-- begin Data lines --
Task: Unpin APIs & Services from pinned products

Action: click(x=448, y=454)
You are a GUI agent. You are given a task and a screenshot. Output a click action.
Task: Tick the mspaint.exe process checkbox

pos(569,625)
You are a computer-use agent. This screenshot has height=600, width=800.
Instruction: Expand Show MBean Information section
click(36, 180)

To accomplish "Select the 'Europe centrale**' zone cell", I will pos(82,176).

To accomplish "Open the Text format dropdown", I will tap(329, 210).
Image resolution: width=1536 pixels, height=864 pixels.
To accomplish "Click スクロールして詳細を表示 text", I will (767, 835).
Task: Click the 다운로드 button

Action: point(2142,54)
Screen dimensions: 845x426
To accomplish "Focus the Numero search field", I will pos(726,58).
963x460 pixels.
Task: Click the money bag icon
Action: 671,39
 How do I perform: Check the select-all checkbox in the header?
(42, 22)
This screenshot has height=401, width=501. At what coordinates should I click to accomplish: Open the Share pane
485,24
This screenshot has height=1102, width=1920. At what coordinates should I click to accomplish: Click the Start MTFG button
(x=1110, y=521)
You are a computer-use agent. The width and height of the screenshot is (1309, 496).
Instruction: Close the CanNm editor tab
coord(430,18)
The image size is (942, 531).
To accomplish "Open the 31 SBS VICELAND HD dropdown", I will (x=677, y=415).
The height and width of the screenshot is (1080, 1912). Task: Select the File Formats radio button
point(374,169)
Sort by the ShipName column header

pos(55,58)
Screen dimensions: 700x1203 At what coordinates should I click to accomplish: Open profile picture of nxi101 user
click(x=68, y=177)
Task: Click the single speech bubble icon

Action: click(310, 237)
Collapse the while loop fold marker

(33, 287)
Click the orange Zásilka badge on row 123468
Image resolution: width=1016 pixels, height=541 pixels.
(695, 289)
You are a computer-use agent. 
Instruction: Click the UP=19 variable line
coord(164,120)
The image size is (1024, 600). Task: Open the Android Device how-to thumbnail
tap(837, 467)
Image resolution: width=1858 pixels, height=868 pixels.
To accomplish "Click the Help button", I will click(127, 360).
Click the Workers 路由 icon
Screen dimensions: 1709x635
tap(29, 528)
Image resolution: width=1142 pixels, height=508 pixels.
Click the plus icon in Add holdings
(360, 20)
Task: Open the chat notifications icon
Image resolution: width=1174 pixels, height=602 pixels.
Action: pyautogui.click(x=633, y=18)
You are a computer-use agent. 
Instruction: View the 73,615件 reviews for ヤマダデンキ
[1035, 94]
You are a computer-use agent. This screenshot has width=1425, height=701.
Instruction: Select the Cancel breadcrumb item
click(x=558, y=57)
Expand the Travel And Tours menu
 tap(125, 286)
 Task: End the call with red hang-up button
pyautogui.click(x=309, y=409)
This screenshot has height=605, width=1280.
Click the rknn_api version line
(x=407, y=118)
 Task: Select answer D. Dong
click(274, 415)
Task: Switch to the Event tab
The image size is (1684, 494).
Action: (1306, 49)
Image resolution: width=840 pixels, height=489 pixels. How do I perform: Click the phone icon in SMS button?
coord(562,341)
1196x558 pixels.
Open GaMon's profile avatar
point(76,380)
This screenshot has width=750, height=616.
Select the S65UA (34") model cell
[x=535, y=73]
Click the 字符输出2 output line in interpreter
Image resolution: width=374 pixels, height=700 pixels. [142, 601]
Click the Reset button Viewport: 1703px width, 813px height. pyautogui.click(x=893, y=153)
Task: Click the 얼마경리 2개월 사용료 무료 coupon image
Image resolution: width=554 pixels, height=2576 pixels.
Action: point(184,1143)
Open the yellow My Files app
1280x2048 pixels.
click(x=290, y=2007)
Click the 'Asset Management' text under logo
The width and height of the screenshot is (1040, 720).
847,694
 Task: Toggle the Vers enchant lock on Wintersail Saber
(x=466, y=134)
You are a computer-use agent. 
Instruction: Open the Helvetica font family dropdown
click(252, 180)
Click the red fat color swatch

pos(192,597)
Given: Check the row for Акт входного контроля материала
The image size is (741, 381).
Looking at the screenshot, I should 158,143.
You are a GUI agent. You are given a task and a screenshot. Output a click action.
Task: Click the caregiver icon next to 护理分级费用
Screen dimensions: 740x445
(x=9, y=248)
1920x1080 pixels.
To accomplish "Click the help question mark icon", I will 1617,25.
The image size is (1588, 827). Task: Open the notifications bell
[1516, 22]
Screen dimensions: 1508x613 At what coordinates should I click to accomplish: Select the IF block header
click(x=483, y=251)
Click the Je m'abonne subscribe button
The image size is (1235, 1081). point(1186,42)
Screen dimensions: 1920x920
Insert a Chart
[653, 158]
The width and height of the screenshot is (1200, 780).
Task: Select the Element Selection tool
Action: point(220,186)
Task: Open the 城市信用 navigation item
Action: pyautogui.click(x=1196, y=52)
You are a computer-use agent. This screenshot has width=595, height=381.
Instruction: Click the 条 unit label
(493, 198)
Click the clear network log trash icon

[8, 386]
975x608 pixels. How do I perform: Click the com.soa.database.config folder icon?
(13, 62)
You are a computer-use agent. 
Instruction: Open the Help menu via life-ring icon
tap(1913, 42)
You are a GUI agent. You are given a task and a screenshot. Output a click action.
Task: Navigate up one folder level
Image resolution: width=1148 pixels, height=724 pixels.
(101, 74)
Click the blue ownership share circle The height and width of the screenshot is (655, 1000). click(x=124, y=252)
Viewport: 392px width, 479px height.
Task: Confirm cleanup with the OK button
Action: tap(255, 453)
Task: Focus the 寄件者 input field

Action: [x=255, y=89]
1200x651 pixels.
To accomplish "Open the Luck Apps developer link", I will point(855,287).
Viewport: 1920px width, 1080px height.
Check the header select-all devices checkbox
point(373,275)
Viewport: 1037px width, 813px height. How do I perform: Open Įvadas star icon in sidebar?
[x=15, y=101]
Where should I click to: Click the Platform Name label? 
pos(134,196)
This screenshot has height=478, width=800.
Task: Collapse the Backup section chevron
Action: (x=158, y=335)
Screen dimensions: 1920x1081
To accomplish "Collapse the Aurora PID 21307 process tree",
-- end Data lines --
**Your goal**.
Copy out every line of the data above, reproducing each one word for word.

**Response below**.
Task: Unpin APIs & Services from pinned products

Action: click(x=448, y=454)
You are a GUI agent. You are given a task and a screenshot. Output a click action.
Task: Tick the mspaint.exe process checkbox

pos(569,625)
You are a computer-use agent. This screenshot has height=600, width=800.
Instruction: Expand Show MBean Information section
click(36, 180)

To accomplish "Select the 'Europe centrale**' zone cell", I will pos(82,176).

To accomplish "Open the Text format dropdown", I will tap(329, 210).
Image resolution: width=1536 pixels, height=864 pixels.
To accomplish "Click スクロールして詳細を表示 text", I will (767, 835).
Task: Click the 다운로드 button

Action: point(2142,54)
Screen dimensions: 845x426
To accomplish "Focus the Numero search field", I will pos(726,58).
963x460 pixels.
Task: Click the money bag icon
Action: 671,39
 How do I perform: Check the select-all checkbox in the header?
(42, 22)
This screenshot has height=401, width=501. At what coordinates should I click to accomplish: Open the Share pane
485,24
This screenshot has height=1102, width=1920. At what coordinates should I click to accomplish: Click the Start MTFG button
(x=1110, y=521)
You are a computer-use agent. The width and height of the screenshot is (1309, 496).
Instruction: Close the CanNm editor tab
coord(430,18)
The image size is (942, 531).
To accomplish "Open the 31 SBS VICELAND HD dropdown", I will (x=677, y=415).
The height and width of the screenshot is (1080, 1912). Task: Select the File Formats radio button
point(374,169)
Sort by the ShipName column header

pos(55,58)
Screen dimensions: 700x1203 At what coordinates should I click to accomplish: Open profile picture of nxi101 user
click(x=68, y=177)
Task: Click the single speech bubble icon

Action: click(310, 237)
Collapse the while loop fold marker

(33, 287)
Click the orange Zásilka badge on row 123468
Image resolution: width=1016 pixels, height=541 pixels.
(695, 289)
You are a computer-use agent. 
Instruction: Click the UP=19 variable line
coord(164,120)
The image size is (1024, 600). Task: Open the Android Device how-to thumbnail
tap(837, 467)
Image resolution: width=1858 pixels, height=868 pixels.
To accomplish "Click the Help button", I will click(127, 360).
Click the Workers 路由 icon
Screen dimensions: 1709x635
tap(29, 528)
Image resolution: width=1142 pixels, height=508 pixels.
Click the plus icon in Add holdings
(360, 20)
Task: Open the chat notifications icon
Image resolution: width=1174 pixels, height=602 pixels.
Action: pyautogui.click(x=633, y=18)
You are a computer-use agent. 
Instruction: View the 73,615件 reviews for ヤマダデンキ
[1035, 94]
You are a computer-use agent. This screenshot has width=1425, height=701.
Instruction: Select the Cancel breadcrumb item
click(x=558, y=57)
Expand the Travel And Tours menu
 tap(125, 286)
 Task: End the call with red hang-up button
pyautogui.click(x=309, y=409)
This screenshot has height=605, width=1280.
Click the rknn_api version line
(x=407, y=118)
 Task: Select answer D. Dong
click(274, 415)
Task: Switch to the Event tab
The image size is (1684, 494).
Action: (1306, 49)
Image resolution: width=840 pixels, height=489 pixels. How do I perform: Click the phone icon in SMS button?
coord(562,341)
1196x558 pixels.
Open GaMon's profile avatar
point(76,380)
This screenshot has width=750, height=616.
Select the S65UA (34") model cell
[x=535, y=73]
Click the 字符输出2 output line in interpreter
Image resolution: width=374 pixels, height=700 pixels. [142, 601]
Click the Reset button Viewport: 1703px width, 813px height. pyautogui.click(x=893, y=153)
Task: Click the 얼마경리 2개월 사용료 무료 coupon image
Image resolution: width=554 pixels, height=2576 pixels.
Action: point(184,1143)
Open the yellow My Files app
1280x2048 pixels.
click(x=290, y=2007)
Click the 'Asset Management' text under logo
The width and height of the screenshot is (1040, 720).
847,694
 Task: Toggle the Vers enchant lock on Wintersail Saber
(x=466, y=134)
You are a computer-use agent. 
Instruction: Open the Helvetica font family dropdown
click(252, 180)
Click the red fat color swatch

pos(192,597)
Given: Check the row for Акт входного контроля материала
The image size is (741, 381).
Looking at the screenshot, I should 158,143.
You are a GUI agent. You are given a task and a screenshot. Output a click action.
Task: Click the caregiver icon next to 护理分级费用
Screen dimensions: 740x445
(x=9, y=248)
1920x1080 pixels.
To accomplish "Click the help question mark icon", I will 1617,25.
The image size is (1588, 827). Task: Open the notifications bell
[1516, 22]
Screen dimensions: 1508x613 At what coordinates should I click to accomplish: Select the IF block header
click(x=483, y=251)
Click the Je m'abonne subscribe button
The image size is (1235, 1081). point(1186,42)
Screen dimensions: 1920x920
Insert a Chart
[653, 158]
The width and height of the screenshot is (1200, 780).
Task: Select the Element Selection tool
Action: point(220,186)
Task: Open the 城市信用 navigation item
Action: pyautogui.click(x=1196, y=52)
You are a computer-use agent. This screenshot has width=595, height=381.
Instruction: Click the 条 unit label
(493, 198)
Click the clear network log trash icon

[8, 386]
975x608 pixels. How do I perform: Click the com.soa.database.config folder icon?
(13, 62)
You are a computer-use agent. 
Instruction: Open the Help menu via life-ring icon
tap(1913, 42)
You are a GUI agent. You are given a task and a screenshot. Output a click action.
Task: Navigate up one folder level
Image resolution: width=1148 pixels, height=724 pixels.
(101, 74)
Click the blue ownership share circle The height and width of the screenshot is (655, 1000). click(x=124, y=252)
Viewport: 392px width, 479px height.
Task: Confirm cleanup with the OK button
Action: tap(255, 453)
Task: Focus the 寄件者 input field

Action: [x=255, y=89]
1200x651 pixels.
To accomplish "Open the Luck Apps developer link", I will point(855,287).
Viewport: 1920px width, 1080px height.
Check the header select-all devices checkbox
point(373,275)
Viewport: 1037px width, 813px height. How do I perform: Open Įvadas star icon in sidebar?
[x=15, y=101]
Where should I click to: Click the Platform Name label? 
pos(134,196)
This screenshot has height=478, width=800.
Task: Collapse the Backup section chevron
Action: (x=158, y=335)
Screen dimensions: 1920x1081
To accomplish "Collapse the Aurora PID 21307 process tree",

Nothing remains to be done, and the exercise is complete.